- The problem -
Which distinct dollar amounts appear in the passage on HSBC's quarterly results below? List each one once.

[Opening Given passage section]

HSBC announced a share buyback of up to $2bn, as Europe’s largest lender reported a 74 per cent increase in profits as the global economic outlook improved nearly two years after the start of the pandemic.
The UK-headquartered bank has benefited from a strong capital position and said it would release $700m of cash that had been set aside for bad loans that had not materialised, adding to the $700m it had already released this year.
Pre-tax profits for the third quarter were $5.4bn, compared to $3.1bn a year earlier, beating the $3.8bn average estimate predicted by analysts.
“While we retain a cautious outlook on the external risk environment, we believe that the lows of recent quarters are behind us,” said Noel Quinn, chief executive.
“This confidence, together with our strong capital position, enables us to announce a share buyback of up to $2bn, which we expect to commence shortly.”
The bank’s performance has been a marked improvement on 2020, when profits fell 45 per cent as banks were hit by ultra-low rates, a slowdown in trade and the fallout from global lockdowns.

[Closing Given passage section]
[Opening Records supplied section]

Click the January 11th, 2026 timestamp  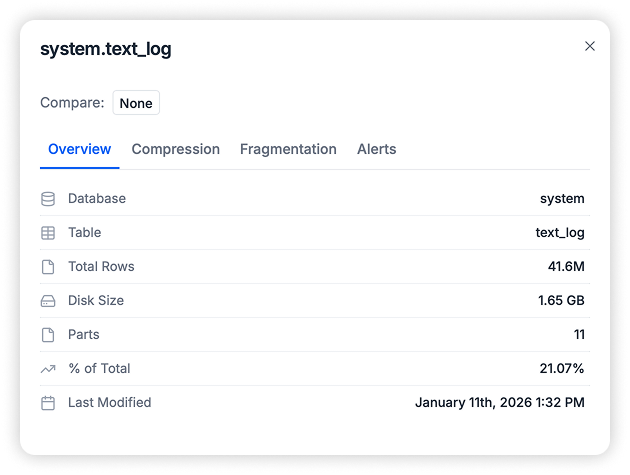[500, 403]
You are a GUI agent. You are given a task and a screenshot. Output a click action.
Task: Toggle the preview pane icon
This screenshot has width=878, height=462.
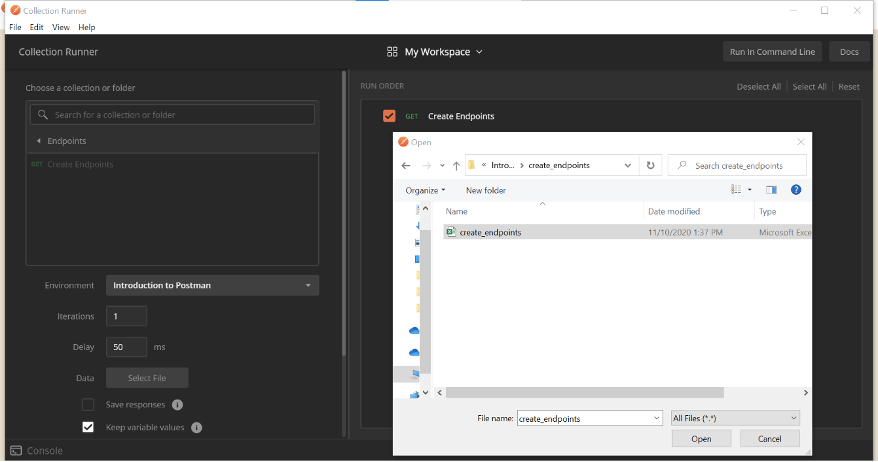771,189
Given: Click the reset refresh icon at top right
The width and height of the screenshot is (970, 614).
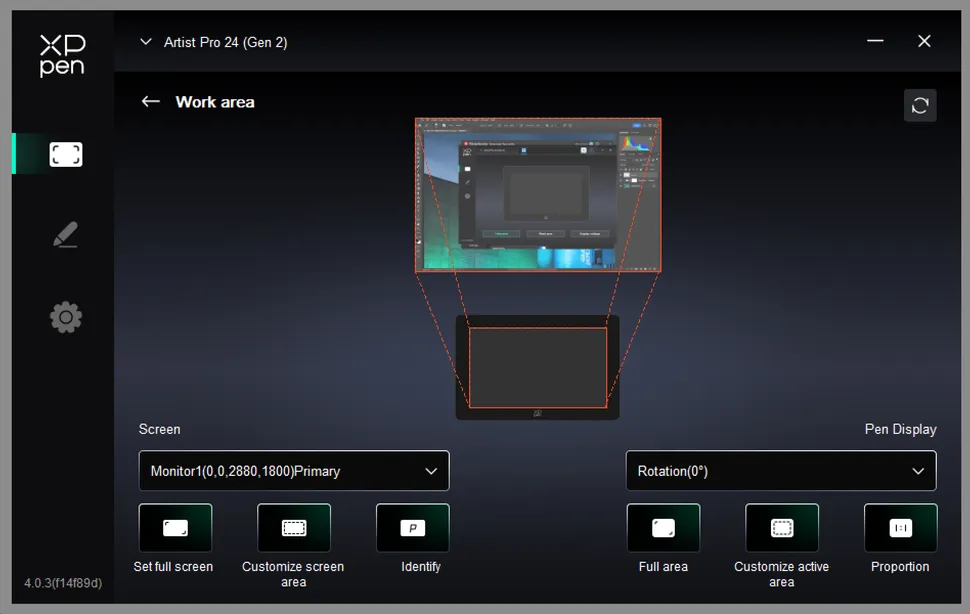Looking at the screenshot, I should [x=919, y=106].
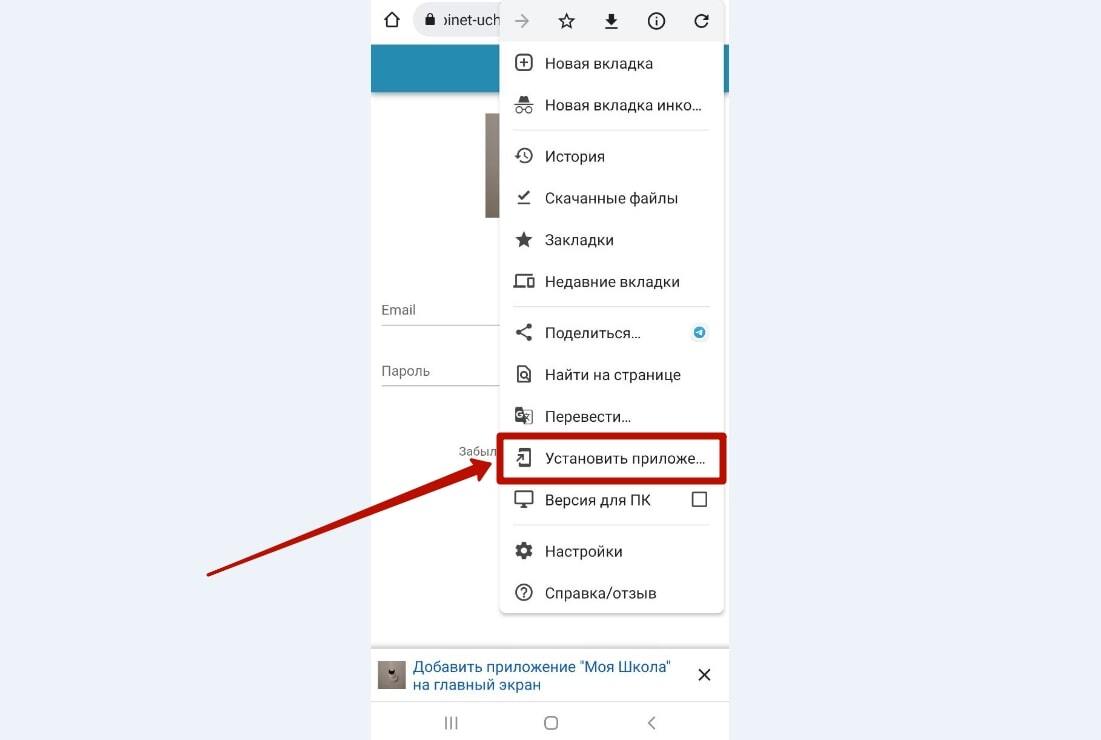This screenshot has height=740, width=1101.
Task: Choose Установить приложение menu option
Action: pyautogui.click(x=611, y=458)
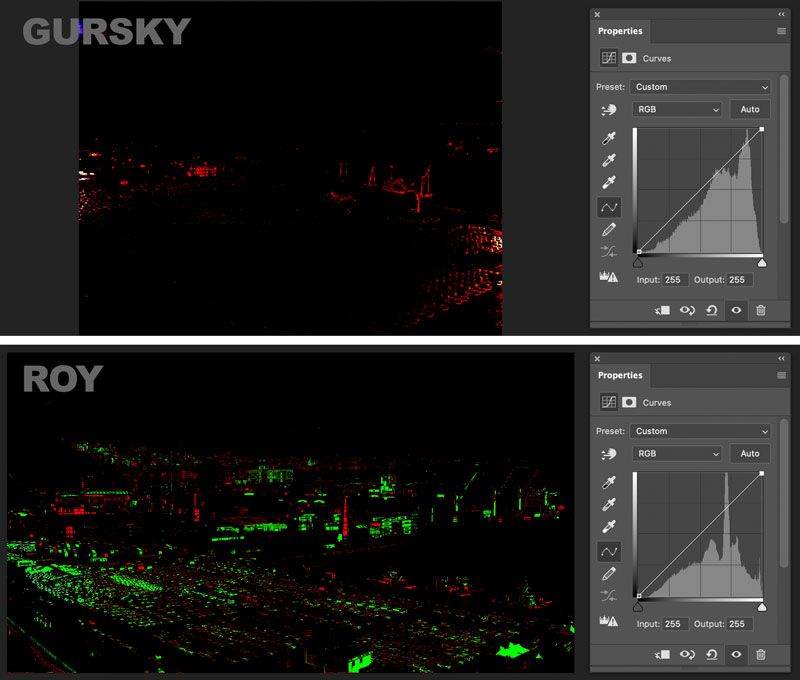Switch to the Properties tab
800x680 pixels.
620,31
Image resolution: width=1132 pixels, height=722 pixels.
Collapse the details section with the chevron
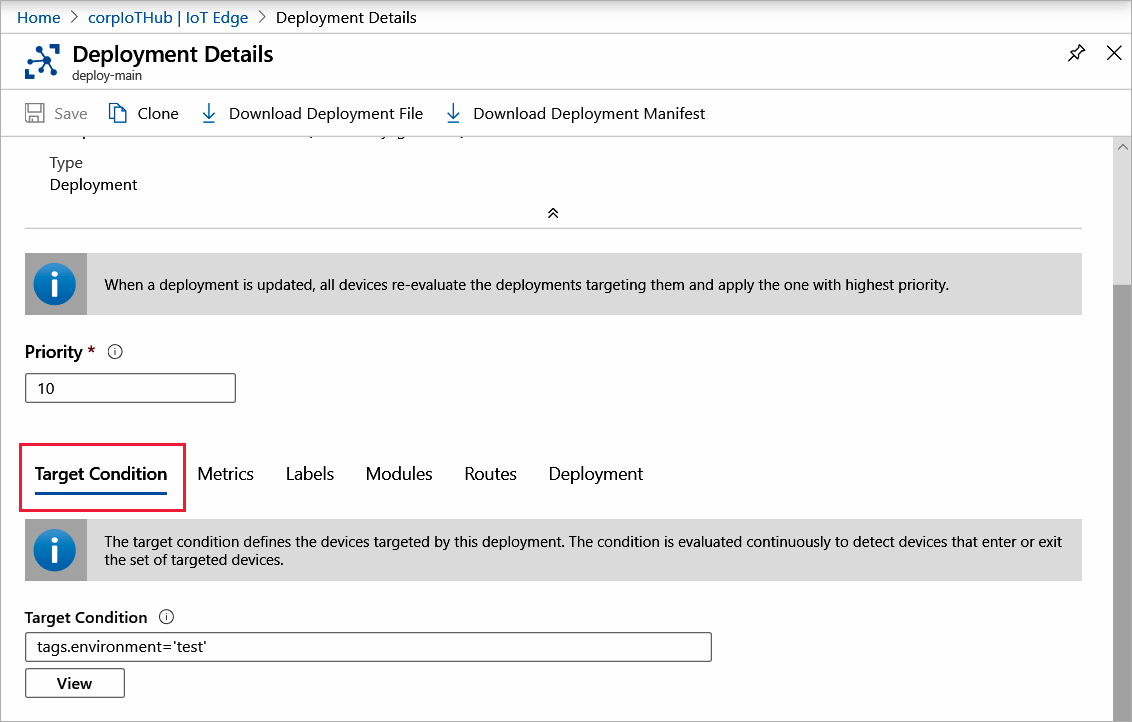click(552, 212)
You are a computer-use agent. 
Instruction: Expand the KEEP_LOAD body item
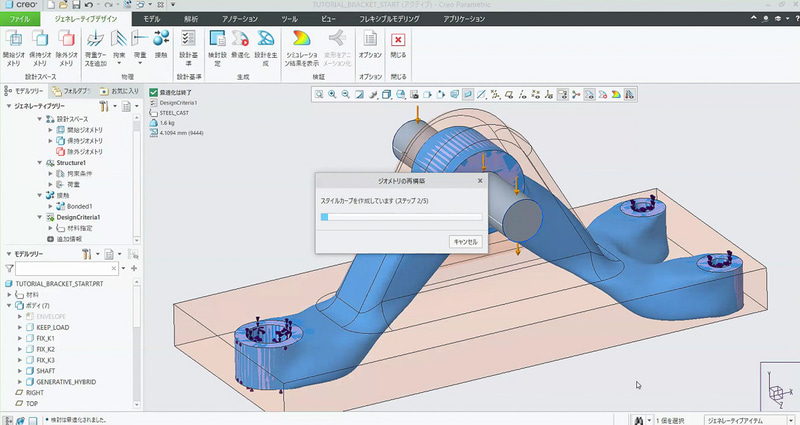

[Closing Records supplied section]

- Answer for this exercise -
$2bn, $700m, $5.4bn, $3.1bn, $3.8bn